Although God’s Generals painted a glowing portrait of these individuals, this series of commentaries will shed light on some of the unreported atrocities committed by a few of the so-called powerful men and women of God.
Today, we are going to start with John Alexander Dowie.
Prior to the emergence of Dowie, faith healing was well known to be “a means of obtaining money under false pretenses.” What set Dowie apart from other religious con men was the sheer enormity of his fraud – which made him a multimillionaire in the 1890s. In the end, however, the scale of his enterprise ended up getting away from him, with both he and his organization, Zion City, ending up bankrupt at his death in 1907.
The fact that Dowie’s organization went bust should not detract from his engagement in systematic and large-scale fraud. The entire financial structure of the Christian Catholic Church and Zion City was carefully constructed to render all their assets under his complete, personal control.
Much of Dowie’s revenue actually came from a “legitimate” source – tithing. His business model was based on finding those susceptible to placebo cures, healing them, making them members of his church, and then demanding ten per cent of their income. By the early 1890s, he was making $30,000 a year from tithes, and by the turn of the century, $250,000 annually, according to sworn court testimony. All tithing income from across his church was collected and sent to him first before being allocated for other uses. When Dowie felt that offerings were too low, he commonly used the threat of potential illness or eternal damnation to get his people to give more.
Demands for money never stopped with tithing, though. The typical person who came to see Dowie for help or healing was typically ill or in distress, and had also been screened to see whether their worldview could be manipulated. Whether he healed them or not, they were in an extremely vulnerable situation for him to exercise “undue influence” over them. There is overwhelming evidence to show that he used this “undue influence” to extract money whenever he could.
Although Dowie trumpeted the fact that he did not charge for his healings, he routinely demanded that “offerings” be made before he could be seen. This was often justified on the grounds that individuals could not be cured if they had not been making contributions to the church, and hence were not in a state of holiness.
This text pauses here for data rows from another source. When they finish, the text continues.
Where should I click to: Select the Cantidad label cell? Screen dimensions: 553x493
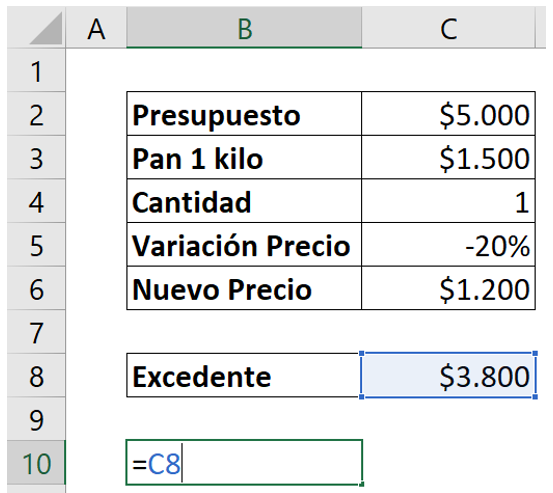coord(244,201)
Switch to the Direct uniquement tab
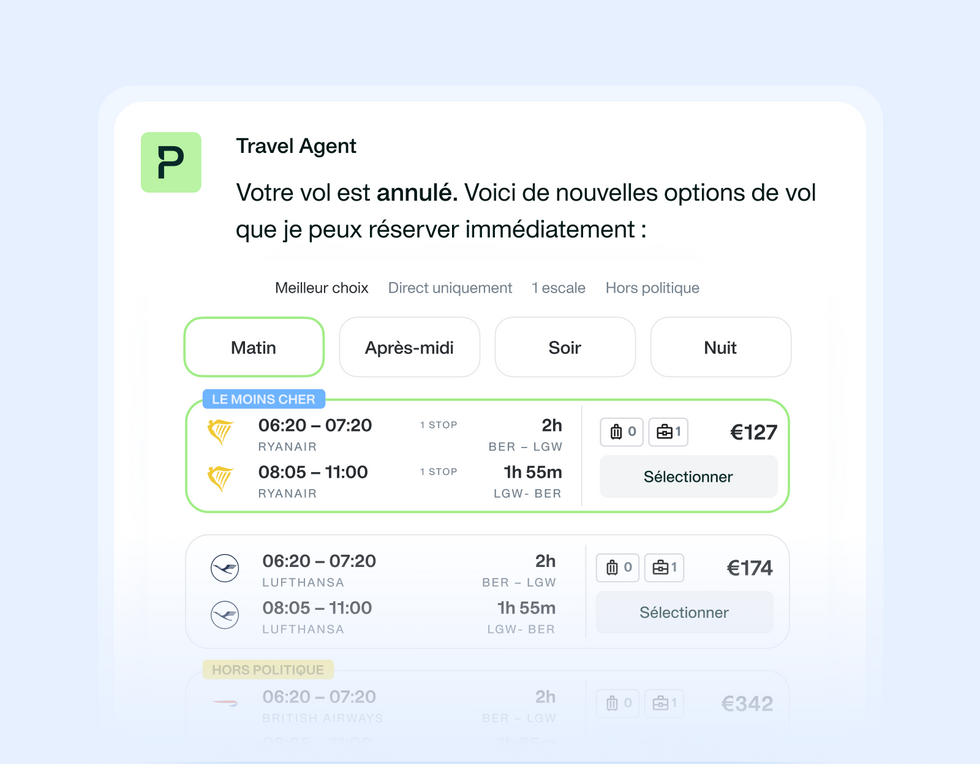This screenshot has height=764, width=980. 450,288
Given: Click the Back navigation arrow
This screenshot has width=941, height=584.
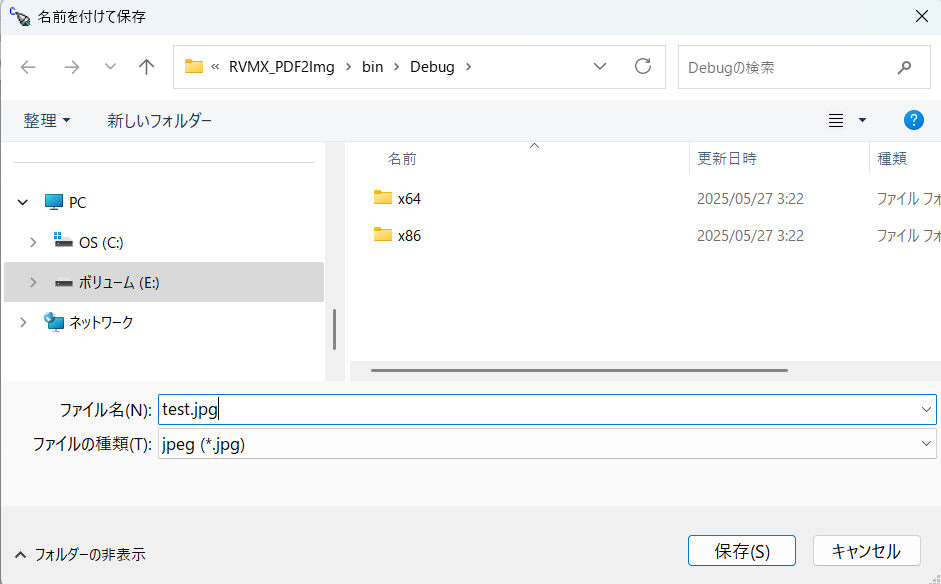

At other times Dowie was apparently brazen enough to steal money from people’s pockets while he was laying hands on them!
Dowie often made threatening demands for offerings once the healing ceremony was over if they were not forthcoming, even if the patient died, was not cured, or had lapsed after initial improvement. Individuals who were admitted to Dowie’s “Healing Homes” also faced demands for money. In addition to paying boarding fees and making offerings, they were usually asked to turn over life insurance policies to the Church (especially if they were written by Masonic organizations).
Additionally, “undue influence” was commonly used to make those on the verge of dying amend their wills to turn their estates over to the Christian Catholic Church. Other instances of duplicity attested to in court testimony include pocketing funds raised to aid victims of natural disasters, selling worthless securities to church members, and using deception to obtain lower fares from transportation companies.
Once Dowie formulated his plan to build his utopian society, Zion City, in the late 1890s, he made himself less reliant on the forms of petty swindling described above. Zion City itself was a carefully devised large-scale platform for “securities fraud” requiring significant organizational, legal, and propagandistic preparation to carry out.